Não está claro ainda se a atenção renovada de Xi sobre os militares se deveu a um caso específico ou a preocupações maiores com lealdade política. A Força de Foguetes é um dos ramos de maior importância estratégica do ELP, responsável pelo dissuasão nuclear em terra chinesa, em rápida expansão, e também pelos sistemas de mísseis que serão cruciais para um potencial ataque a Taiwan e para os esforços de negar às forças dos EUA a liberdade de acesso ao Pacífico.

Dois funcionários estrangeiros de alto escalão a par de inteligência relacionada ao tema disseram que os líderes da Força de Foguetes estão sendo investigados pelo vazamento de informações militares. "O que provocou a investigação foi o fato de que nós, fora da China, já conhecemos com detalhes a estrutura da Força de Foguetes", disse um deles. "O que está sendo investigado é a divulgação de segredos."

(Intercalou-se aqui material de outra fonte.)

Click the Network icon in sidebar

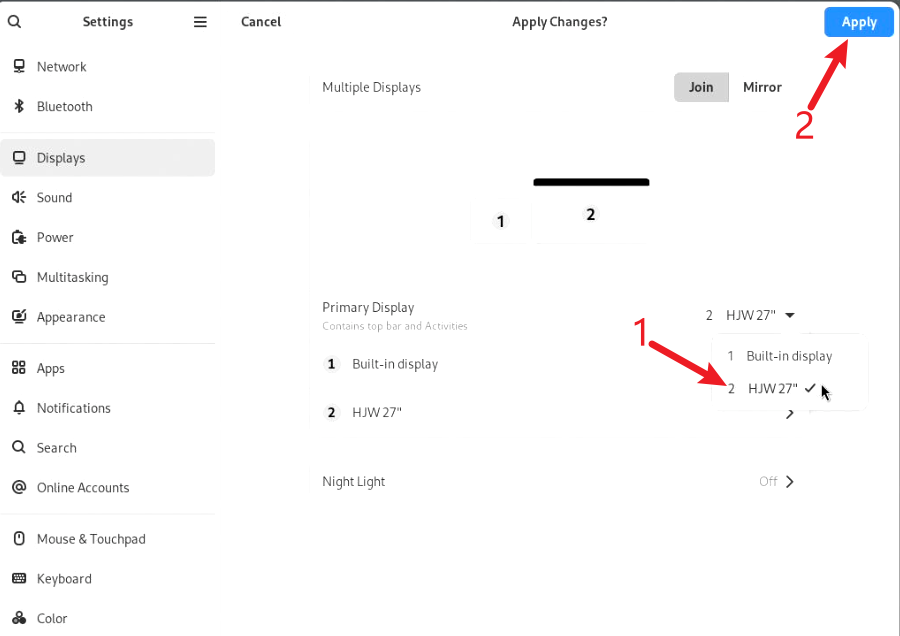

Segundo Phillip Saunders, diretor do Centro para o Estudo de Questões Militares Chinesas na Universidade Nacional de Defesa americana, as Forças Armadas foram um dos primeiros alvos de Xi depois de ele chegar ao poder, quando lançou uma revisão para afirmar sua autoridade sobre um órgão que ele julgou que havia começado a decair e a sair do controle do Partido Comunista. Dois ex-vice-diretores da Comissão Militar Central foram processados por corrupção em 2014.

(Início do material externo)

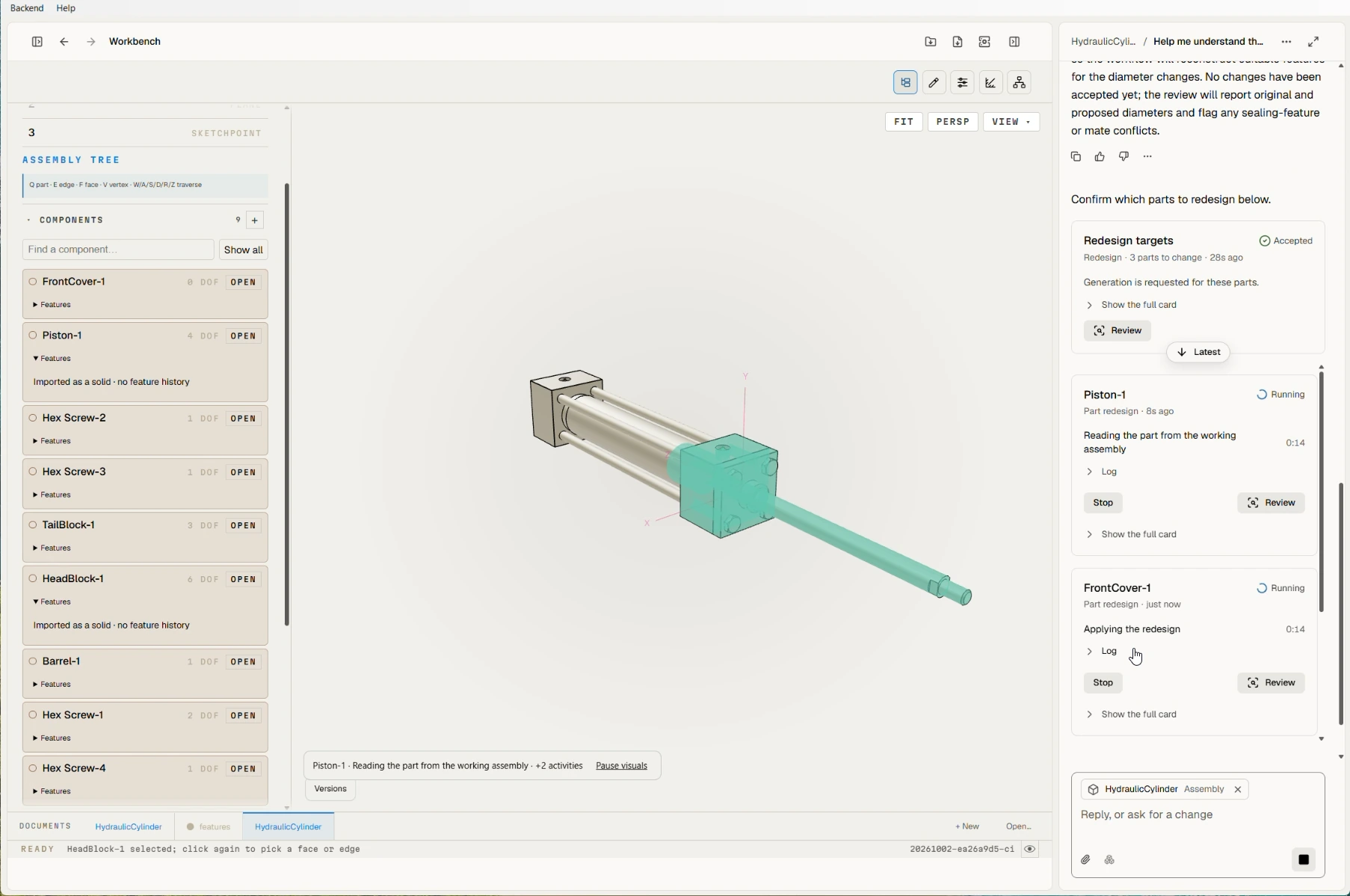Screen dimensions: 1350x896
Task: Open the VIEW dropdown
Action: 1011,122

"Passados dez anos, há uma nova geração de líderes e um pouco daquele medo da campanha anticorrupção desapareceu", diz Saunders. "É preciso periodicamente voltar a enfatizar a campanha contra a corrupção e reenfatizar politicamente o tema da lealdade ao partido."

Antes do Dia do ELP, em 1º de agosto, data que marca a fundação das Forças Armadas do Partido Comunista, a imprensa oficial publicou artigos exortando os quadros partidários a "fortalecer a governança militar". "O fato de voltarem a falar desses problemas é uma maneira codificada de dizer que a lealdade absoluta ao partido ainda não foi alcançada", diz Lyle Morris, do Centro de Análises da China do Asia Society Policy Institute e ex-diretor da área da China no gabinete do secretário de Defesa dos EUA.

"Xi consolidou seu controle do ELP de forma inusitada. Mas não significa que exerça controle absoluto."

Nos últimos dez anos, Xi transferiu organizações de vigilância militar como o grupo de auditoria e a comissão de inspeção disciplinar para a Comissão Militar Central, para evitar conluios com outros departamentos. Ele revigorou os órgãos do partido nas Forças Armadas e criou um conjunto de regulações que visam a limitar a margem de manobra que os comandantes têm para praticar a corrupção.

O mais importante, porém, é que ele concentrou o controle dos militares em suas próprias mãos, elevando os poderes do presidente do CMC e consagrando essas modificações na carta do Partido Comunista.

Alguns especialistas disseram que a investigação mais recente é indício de que essas reformas não surtiram efeito. "É óbvio que algumas pontas foram deixadas soltas na seleção dos líderes da Força de Foguetes. Como Xi escolheu essas pessoas, sua liderança está comprometida", diz Andrew Yang, ex-ministro da Defesa de Taiwan. "Agora ele precisa neutralizar o impacto negativo sobre os militares."